> [Exercise instructions]
Do any lines in the data below contain "Suscríbete"? If so, copy every one of them.
= Beginning of Section =
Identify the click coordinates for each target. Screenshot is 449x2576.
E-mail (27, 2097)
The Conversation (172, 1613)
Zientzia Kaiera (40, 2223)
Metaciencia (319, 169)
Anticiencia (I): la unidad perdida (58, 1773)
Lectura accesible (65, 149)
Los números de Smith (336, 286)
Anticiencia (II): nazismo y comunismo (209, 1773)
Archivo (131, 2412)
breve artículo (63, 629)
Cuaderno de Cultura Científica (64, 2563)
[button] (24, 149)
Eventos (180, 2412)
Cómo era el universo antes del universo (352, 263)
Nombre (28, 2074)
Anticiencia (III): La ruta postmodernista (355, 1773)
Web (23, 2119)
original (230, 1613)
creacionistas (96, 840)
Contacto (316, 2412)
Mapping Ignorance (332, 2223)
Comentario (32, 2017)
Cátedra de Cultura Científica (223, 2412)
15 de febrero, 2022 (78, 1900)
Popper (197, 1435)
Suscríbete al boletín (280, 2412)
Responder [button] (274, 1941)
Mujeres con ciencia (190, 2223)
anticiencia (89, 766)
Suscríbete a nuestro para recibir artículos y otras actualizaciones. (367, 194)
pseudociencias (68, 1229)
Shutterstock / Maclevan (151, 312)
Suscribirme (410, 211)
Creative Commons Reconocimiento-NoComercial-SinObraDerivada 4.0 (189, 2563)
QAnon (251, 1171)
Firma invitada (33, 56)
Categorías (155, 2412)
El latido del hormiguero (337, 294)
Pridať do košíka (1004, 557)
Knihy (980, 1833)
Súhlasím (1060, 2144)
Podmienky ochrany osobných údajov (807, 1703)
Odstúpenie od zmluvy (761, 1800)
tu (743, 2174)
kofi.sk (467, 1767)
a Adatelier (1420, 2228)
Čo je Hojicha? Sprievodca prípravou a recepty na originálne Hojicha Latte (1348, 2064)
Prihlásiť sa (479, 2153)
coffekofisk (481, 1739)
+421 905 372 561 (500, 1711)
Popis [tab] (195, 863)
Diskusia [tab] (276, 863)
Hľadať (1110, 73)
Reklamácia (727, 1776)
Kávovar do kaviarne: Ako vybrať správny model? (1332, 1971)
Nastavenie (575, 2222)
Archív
= End of Section =
> [Reply to the exercise]
Suscríbete al boletín (280, 2412)
Suscríbete a nuestro para recibir artículos y otras actualizaciones. (367, 194)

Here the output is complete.